**Work instructions**
The reply must contain all of the records, unchanged.

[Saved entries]
-------
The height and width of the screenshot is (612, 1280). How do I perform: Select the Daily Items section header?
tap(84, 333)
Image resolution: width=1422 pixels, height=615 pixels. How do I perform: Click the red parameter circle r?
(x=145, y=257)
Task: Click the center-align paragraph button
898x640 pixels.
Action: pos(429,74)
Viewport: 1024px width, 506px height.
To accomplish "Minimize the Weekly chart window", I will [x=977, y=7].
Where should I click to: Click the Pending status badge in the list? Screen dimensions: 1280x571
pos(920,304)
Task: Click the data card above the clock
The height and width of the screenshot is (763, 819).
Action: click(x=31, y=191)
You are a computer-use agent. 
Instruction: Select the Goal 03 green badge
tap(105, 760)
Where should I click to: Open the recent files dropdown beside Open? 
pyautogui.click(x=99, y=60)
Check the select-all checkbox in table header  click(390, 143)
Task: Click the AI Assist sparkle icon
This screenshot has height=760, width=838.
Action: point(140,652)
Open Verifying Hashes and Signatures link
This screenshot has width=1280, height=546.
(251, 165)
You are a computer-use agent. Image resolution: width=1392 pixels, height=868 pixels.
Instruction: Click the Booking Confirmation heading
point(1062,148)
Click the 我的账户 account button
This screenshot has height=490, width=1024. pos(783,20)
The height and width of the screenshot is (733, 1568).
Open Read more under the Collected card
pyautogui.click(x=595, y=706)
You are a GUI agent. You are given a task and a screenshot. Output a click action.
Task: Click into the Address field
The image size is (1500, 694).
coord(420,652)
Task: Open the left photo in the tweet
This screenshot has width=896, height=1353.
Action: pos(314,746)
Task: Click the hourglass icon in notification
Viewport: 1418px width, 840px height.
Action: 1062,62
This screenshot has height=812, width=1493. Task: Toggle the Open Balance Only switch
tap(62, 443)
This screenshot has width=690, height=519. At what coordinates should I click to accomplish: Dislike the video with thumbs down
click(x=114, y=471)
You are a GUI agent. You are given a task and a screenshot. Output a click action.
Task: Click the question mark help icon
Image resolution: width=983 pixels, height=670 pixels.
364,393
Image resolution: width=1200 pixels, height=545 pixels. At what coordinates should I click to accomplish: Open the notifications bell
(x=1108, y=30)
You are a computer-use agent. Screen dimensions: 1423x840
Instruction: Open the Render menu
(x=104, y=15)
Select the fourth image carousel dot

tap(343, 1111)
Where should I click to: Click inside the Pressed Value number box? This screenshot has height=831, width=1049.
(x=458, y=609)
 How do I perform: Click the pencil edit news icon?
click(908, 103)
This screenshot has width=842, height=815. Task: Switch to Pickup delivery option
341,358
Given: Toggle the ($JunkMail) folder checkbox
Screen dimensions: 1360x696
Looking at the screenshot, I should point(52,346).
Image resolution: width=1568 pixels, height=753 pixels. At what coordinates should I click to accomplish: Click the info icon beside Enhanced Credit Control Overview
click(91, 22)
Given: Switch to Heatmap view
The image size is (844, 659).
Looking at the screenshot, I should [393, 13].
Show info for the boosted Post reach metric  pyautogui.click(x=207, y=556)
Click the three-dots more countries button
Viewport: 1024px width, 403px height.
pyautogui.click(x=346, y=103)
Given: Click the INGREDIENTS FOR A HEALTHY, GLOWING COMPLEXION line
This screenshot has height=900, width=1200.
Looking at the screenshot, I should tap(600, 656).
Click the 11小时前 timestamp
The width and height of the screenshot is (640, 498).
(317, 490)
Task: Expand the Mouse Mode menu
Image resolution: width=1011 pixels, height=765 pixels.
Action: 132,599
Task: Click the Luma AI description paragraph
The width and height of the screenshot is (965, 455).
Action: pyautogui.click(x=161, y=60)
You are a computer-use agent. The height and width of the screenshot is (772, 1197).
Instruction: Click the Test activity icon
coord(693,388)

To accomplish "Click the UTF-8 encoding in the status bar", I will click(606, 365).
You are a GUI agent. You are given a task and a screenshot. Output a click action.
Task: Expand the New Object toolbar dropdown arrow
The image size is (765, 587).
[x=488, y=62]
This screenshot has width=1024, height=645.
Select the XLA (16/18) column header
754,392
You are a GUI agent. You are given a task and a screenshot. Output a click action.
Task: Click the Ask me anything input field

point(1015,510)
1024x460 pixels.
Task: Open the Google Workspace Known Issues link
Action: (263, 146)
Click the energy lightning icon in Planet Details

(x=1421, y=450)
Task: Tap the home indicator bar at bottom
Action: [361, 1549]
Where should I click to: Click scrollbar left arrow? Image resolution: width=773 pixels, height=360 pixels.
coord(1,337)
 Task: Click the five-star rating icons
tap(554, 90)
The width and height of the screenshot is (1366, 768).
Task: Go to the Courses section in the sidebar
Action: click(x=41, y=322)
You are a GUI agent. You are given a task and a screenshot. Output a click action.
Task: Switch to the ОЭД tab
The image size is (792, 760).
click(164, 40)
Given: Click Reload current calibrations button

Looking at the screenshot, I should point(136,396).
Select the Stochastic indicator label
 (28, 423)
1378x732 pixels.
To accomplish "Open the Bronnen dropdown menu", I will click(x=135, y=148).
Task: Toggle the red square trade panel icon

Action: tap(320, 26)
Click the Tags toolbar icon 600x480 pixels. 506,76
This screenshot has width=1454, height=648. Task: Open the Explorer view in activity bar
-------
**Solution for this exercise**
The height and width of the screenshot is (612, 1280). How do I perform: Select the Daily Items section header?
tap(84, 333)
Image resolution: width=1422 pixels, height=615 pixels. How do I perform: Click the red parameter circle r?
(x=145, y=257)
Task: Click the center-align paragraph button
898x640 pixels.
Action: pos(429,74)
Viewport: 1024px width, 506px height.
To accomplish "Minimize the Weekly chart window", I will [x=977, y=7].
Where should I click to: Click the Pending status badge in the list? Screen dimensions: 1280x571
pos(920,304)
Task: Click the data card above the clock
The height and width of the screenshot is (763, 819).
Action: click(x=31, y=191)
You are a computer-use agent. 
Instruction: Select the Goal 03 green badge
tap(105, 760)
Where should I click to: Open the recent files dropdown beside Open? 
pyautogui.click(x=99, y=60)
Check the select-all checkbox in table header  click(390, 143)
Task: Click the AI Assist sparkle icon
This screenshot has height=760, width=838.
Action: point(140,652)
Open Verifying Hashes and Signatures link
This screenshot has width=1280, height=546.
(251, 165)
You are a computer-use agent. Image resolution: width=1392 pixels, height=868 pixels.
Instruction: Click the Booking Confirmation heading
point(1062,148)
Click the 我的账户 account button
This screenshot has height=490, width=1024. pos(783,20)
The height and width of the screenshot is (733, 1568).
Open Read more under the Collected card
pyautogui.click(x=595, y=706)
You are a GUI agent. You are given a task and a screenshot. Output a click action.
Task: Click into the Address field
The image size is (1500, 694).
coord(420,652)
Task: Open the left photo in the tweet
This screenshot has width=896, height=1353.
Action: pos(314,746)
Task: Click the hourglass icon in notification
Viewport: 1418px width, 840px height.
Action: 1062,62
This screenshot has height=812, width=1493. Task: Toggle the Open Balance Only switch
tap(62, 443)
This screenshot has width=690, height=519. At what coordinates should I click to accomplish: Dislike the video with thumbs down
click(x=114, y=471)
You are a GUI agent. You are given a task and a screenshot. Output a click action.
Task: Click the question mark help icon
Image resolution: width=983 pixels, height=670 pixels.
364,393
Image resolution: width=1200 pixels, height=545 pixels. At what coordinates should I click to accomplish: Open the notifications bell
(x=1108, y=30)
You are a computer-use agent. Screen dimensions: 1423x840
Instruction: Open the Render menu
(x=104, y=15)
Select the fourth image carousel dot

tap(343, 1111)
Where should I click to: Click inside the Pressed Value number box? This screenshot has height=831, width=1049.
(x=458, y=609)
 How do I perform: Click the pencil edit news icon?
click(908, 103)
This screenshot has width=842, height=815. Task: Switch to Pickup delivery option
341,358
Given: Toggle the ($JunkMail) folder checkbox
Screen dimensions: 1360x696
Looking at the screenshot, I should point(52,346).
Image resolution: width=1568 pixels, height=753 pixels. At what coordinates should I click to accomplish: Click the info icon beside Enhanced Credit Control Overview
click(91, 22)
Given: Switch to Heatmap view
The image size is (844, 659).
Looking at the screenshot, I should [393, 13].
Show info for the boosted Post reach metric  pyautogui.click(x=207, y=556)
Click the three-dots more countries button
Viewport: 1024px width, 403px height.
pyautogui.click(x=346, y=103)
Given: Click the INGREDIENTS FOR A HEALTHY, GLOWING COMPLEXION line
This screenshot has height=900, width=1200.
Looking at the screenshot, I should tap(600, 656).
Click the 11小时前 timestamp
The width and height of the screenshot is (640, 498).
(317, 490)
Task: Expand the Mouse Mode menu
Image resolution: width=1011 pixels, height=765 pixels.
Action: 132,599
Task: Click the Luma AI description paragraph
The width and height of the screenshot is (965, 455).
Action: pyautogui.click(x=161, y=60)
You are a computer-use agent. The height and width of the screenshot is (772, 1197).
Instruction: Click the Test activity icon
coord(693,388)

To accomplish "Click the UTF-8 encoding in the status bar", I will click(606, 365).
You are a GUI agent. You are given a task and a screenshot. Output a click action.
Task: Expand the New Object toolbar dropdown arrow
The image size is (765, 587).
[x=488, y=62]
This screenshot has width=1024, height=645.
Select the XLA (16/18) column header
754,392
You are a GUI agent. You are given a task and a screenshot. Output a click action.
Task: Click the Ask me anything input field

point(1015,510)
1024x460 pixels.
Task: Open the Google Workspace Known Issues link
Action: (263, 146)
Click the energy lightning icon in Planet Details

(x=1421, y=450)
Task: Tap the home indicator bar at bottom
Action: [361, 1549]
Where should I click to: Click scrollbar left arrow? Image resolution: width=773 pixels, height=360 pixels.
coord(1,337)
 Task: Click the five-star rating icons
tap(554, 90)
The width and height of the screenshot is (1366, 768).
Task: Go to the Courses section in the sidebar
Action: click(x=41, y=322)
You are a GUI agent. You are given a task and a screenshot. Output a click action.
Task: Switch to the ОЭД tab
The image size is (792, 760).
click(164, 40)
Given: Click Reload current calibrations button

Looking at the screenshot, I should point(136,396).
Select the Stochastic indicator label
 (28, 423)
1378x732 pixels.
To accomplish "Open the Bronnen dropdown menu", I will click(x=135, y=148).
Task: Toggle the red square trade panel icon

Action: tap(320, 26)
Click the Tags toolbar icon 600x480 pixels. 506,76
This screenshot has width=1454, height=648. Task: Open the Explorer view in activity bar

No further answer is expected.